NASA says Antarctic has been COOLING for past SIX years

This adds to the Zwally findings of a month ago to similar effect.  Much to amuse here, though.  The NASA report is very cagey, as you would expect. For a start, they put a very boring headline on it:  "NASA’s Operation IceBridge Completes Twin Polar Campaigns", then they flood their report with no doubt worthy technical details and even hark back to a 2012 study in an endeavour to blunt the impact of their findings.  So it seems that only the Daily Express writer excerpted below read the report carefully enough to sift the wheat from the chaff. All subsequent media reports of the matter go back to the DE article.

ANTARCTIC temperatures have cooled over the past six years, according to US space agency NASA.

An intensive scientific study of both Earth's poles has found that from 2009 to 2016 overall temperature has dropped in the southern polar region.

NASA’s Operation IceBridge is an airborne survey of polar ice and has finalised two overlapping research campaigns at both the poles.
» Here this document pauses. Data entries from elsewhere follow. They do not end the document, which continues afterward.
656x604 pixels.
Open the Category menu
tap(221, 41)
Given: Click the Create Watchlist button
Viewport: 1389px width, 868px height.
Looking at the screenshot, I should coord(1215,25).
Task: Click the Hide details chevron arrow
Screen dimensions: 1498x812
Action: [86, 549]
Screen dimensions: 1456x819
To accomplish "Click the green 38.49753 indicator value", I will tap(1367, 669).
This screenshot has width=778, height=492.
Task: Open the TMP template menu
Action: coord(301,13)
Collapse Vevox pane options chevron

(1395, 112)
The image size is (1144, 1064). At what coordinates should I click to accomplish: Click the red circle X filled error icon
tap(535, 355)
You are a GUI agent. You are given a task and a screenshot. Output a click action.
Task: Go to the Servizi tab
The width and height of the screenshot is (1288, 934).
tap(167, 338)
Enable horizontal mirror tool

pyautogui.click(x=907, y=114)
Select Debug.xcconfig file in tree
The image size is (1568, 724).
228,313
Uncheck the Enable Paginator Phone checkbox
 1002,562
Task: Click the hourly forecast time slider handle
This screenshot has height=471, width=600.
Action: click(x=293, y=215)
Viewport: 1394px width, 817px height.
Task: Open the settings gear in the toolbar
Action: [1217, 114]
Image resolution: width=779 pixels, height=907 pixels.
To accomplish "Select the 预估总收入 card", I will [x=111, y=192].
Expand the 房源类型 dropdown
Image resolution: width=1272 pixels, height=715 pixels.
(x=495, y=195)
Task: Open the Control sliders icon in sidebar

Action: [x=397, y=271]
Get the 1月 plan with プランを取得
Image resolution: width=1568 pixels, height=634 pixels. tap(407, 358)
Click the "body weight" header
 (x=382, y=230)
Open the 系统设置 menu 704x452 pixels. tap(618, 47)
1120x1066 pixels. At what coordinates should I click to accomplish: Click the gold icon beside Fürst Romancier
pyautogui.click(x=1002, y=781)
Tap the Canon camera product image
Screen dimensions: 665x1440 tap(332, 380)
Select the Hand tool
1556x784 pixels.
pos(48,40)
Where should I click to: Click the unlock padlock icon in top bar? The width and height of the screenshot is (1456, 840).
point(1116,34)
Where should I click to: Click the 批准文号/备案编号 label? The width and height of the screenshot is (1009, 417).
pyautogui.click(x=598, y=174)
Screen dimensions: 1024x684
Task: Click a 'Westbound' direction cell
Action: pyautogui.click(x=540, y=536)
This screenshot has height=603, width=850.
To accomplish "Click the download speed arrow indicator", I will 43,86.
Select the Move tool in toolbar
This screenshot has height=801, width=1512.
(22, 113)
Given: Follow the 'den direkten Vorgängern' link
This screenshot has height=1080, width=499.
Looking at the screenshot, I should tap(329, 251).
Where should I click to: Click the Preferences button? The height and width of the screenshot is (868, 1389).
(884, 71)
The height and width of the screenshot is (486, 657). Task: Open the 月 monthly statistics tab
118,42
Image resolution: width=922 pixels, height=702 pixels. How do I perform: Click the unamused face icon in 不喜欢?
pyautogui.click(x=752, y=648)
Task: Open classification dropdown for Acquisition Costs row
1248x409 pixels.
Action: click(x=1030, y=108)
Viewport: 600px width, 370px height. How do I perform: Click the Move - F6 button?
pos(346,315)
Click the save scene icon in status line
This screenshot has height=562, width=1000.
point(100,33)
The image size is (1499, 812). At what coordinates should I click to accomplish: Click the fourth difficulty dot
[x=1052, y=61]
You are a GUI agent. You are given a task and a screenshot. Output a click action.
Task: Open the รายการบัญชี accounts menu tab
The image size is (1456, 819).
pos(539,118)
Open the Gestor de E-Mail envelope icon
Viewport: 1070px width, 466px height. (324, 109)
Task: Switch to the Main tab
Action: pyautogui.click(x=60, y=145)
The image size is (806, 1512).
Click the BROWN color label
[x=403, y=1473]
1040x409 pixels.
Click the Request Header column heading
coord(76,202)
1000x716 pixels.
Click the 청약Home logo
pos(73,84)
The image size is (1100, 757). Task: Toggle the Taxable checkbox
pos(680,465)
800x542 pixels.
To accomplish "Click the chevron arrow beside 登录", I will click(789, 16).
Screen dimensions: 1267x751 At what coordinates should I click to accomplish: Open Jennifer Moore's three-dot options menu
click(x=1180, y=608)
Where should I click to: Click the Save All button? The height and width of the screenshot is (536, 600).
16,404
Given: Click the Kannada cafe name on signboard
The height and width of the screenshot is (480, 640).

In the last few weeks NASA has revealed the overall amount of ice has increased at the Antarctic and the amount of sea ice has also extended.

Coupled with the latest announcement of slight cooling in the area, it has fuelled claims from climate change deniers that human industrialisation is not having the huge impact on global temperature as often is claimed.

Christopher Shuman, a University of Maryland, Baltimore County glaciologist working at Goddard, said: "Field data suggests that there’s been a modest cooling in the area over the 2009–2015 time period, and images collected during that time by the Moderate Resolution Imaging Spectroradiometer on the Terra and Aqua satellites show more persistent fast ice (sea ice that is attached to the shore) in the Larsen A and Larsen B embayments”

However, Mr Shuman warned that in some areas of the Antarctic, glaciers continued to melt at significant levels, despite  the slight temperature drop.

During one flight in the Peninsula that mapped the drainage area of several glaciers, a drop of more than 490 feet (150 meters) in the height of two glaciers since IceBridge last plotted them, in 2009, was measured.

Both glaciers, called Green and Hektoria, were tributaries to the Larsen B ice shelf, which disintegrated in 2002.

After the ice shelf collapsed, it stopped buttressing the glaciers that fed it, and glacier elevations have fallen dramatically since then.

A study published in 2012 showed average elevation losses of up to 82 feet (25 meters) per year for the lower Green and Hektoria glaciers from 2006 to 2011.

A NASA spokesman said: "So IceBridge’s discovery that both are still losing ice fast many years after the loss of the adjacent ice shelf is “not all that surprising given what we have observed with other sensors,” said Mr Shuman.